Soms komt dat belangenconflict op bijzonder pregnante wijze tot uiting. De kleine lieden van Gent gingen in februari-maart 1579 de straat op en begonnen de huizen van de rijken te plunderen onder de kreet: ‘Papenbloet, rijckemansgroet’.[25] De godsdienstige vorm van het sociaal conflict is hier onmiskenbaar. Despretz stelt terecht vast: “Talrijke gezellen waren het nieuwe (calvinistische E.M.) bestuur gunstig gezind om andere dan godsdienstige redenen. Immers hun levensstandaard was afhankelijk van het evenwicht tussen vraag en aanbod van werkkrachten. Zij leefden dus onder een voortdurende bedreiging, daar de kans bestond dat nieuwe arbeidskrachten uit de massa van onvrijen niet gekwalificeerde werklui zouden komen, zodat de lonen niet meet aangepast zouden zijn. Door herinvoering van het corporatief stelsel nu was de concurrentie van de onvrije arbeiders uitgeschakeld en hun levensstandaard geconsolideerd... de groep onvrije arbeiders... zullen wel meer uit sociale opstandigheid dan uit diep beleefde calvinistische overtuiging het nieuwe regime hebben aangekleefd. Bij tussenpozen vielen ze in werkloosheid en bedelarij terug. Vroeger reeds hadden ze hun heil gezocht in de eerste anarchistische dopersbeweging. Nu moet het revolutionaire calvinistische bewind hun nieuwe hoop op een lotsverbetering gegeven hebben.[26] Dit voorbeeld toont trouwens aan, hoe de afwezigheid van een gemeenschappelijk politiek-ideologisch project van de “Vierde stand” op sociaal-economische basis berust, d.w.z. beantwoordt aan belangentegenstellingen van verschillende componenten binnen die stand.

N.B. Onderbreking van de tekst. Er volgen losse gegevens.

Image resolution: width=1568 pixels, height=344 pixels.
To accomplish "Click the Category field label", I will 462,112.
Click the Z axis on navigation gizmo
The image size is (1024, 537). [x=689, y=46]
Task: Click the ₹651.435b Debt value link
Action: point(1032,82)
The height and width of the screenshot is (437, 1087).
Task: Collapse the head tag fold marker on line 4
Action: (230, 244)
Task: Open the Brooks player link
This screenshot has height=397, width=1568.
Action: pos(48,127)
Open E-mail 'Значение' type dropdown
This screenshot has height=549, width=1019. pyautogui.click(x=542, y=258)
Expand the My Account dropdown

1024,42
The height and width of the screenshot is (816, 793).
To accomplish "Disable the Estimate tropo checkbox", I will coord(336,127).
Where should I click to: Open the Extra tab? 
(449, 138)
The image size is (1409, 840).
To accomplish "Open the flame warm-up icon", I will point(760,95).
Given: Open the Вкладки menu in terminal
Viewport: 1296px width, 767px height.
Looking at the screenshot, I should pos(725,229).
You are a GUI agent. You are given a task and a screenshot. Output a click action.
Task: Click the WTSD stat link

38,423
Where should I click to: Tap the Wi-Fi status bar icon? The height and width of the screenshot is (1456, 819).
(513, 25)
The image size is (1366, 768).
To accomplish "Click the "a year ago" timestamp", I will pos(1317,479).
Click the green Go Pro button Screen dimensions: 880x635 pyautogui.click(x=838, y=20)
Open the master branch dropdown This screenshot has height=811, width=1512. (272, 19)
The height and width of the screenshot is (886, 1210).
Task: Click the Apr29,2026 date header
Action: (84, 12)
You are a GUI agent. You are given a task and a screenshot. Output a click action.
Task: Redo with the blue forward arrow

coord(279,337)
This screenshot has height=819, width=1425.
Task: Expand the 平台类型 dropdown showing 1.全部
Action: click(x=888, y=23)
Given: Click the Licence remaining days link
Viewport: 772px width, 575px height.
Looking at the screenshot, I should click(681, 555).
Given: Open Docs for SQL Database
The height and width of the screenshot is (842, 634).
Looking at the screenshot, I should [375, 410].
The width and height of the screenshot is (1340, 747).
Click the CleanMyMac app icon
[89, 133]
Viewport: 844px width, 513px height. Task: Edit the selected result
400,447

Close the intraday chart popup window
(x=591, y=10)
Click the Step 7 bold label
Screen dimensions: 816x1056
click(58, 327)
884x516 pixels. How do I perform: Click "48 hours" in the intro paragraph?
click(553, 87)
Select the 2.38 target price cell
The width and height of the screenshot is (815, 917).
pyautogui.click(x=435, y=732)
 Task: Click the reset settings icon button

Tijdens de Beeldenstorm groeide het zelfbewustzijn van de “Vierde stand” op een indrukwekkende wijze. Kutner geeft daarvoor talrijke voorbeelden. In Doornik richtte zich de volkswoede “vooral” tegen een zekere Baudelet, een koopman die nog maar kort geleden als een arme slokker naar Doornik was gekomen, doch die inmiddels door graanspeculatie schatrijk was geworden:

“Hij had zich”, aldus P. de la Barre, “een groot en deftig huis uit baksteen laten bouwen. Het volk noemde het ‘het door het bloed van de armen roodgeverfde kasteel’. Daarmee wilde het zeggen, dat Baudelet zijn huis had gebouwd met het geld, dat hij met zijn graanwoeker had verdiend en dat dit geld uit het zweet en het bloed van de armen was geperst.”[27] Hoe sterk politiek inzicht bij sommige leden (vertegenwoordigers) van de “Vierde stand” was gegroeid, dat wordt ook bewezen door een versje van de gebroeders Campene, waarin de Beeldenstorm als afleidingsmanoeuvre wordt erkend en betreurd; men had er beter aan gedaan, het bezit van de kooplieden dan de kerken aan te vallen:

“Hadden wij begonnen an cooplieden goedt,
Ende van de kercken beelden laeten met vreden,
Ons handen gewasschen in papens bloedt,
Zoo waern wij heeren van dorpen en steden.”[28]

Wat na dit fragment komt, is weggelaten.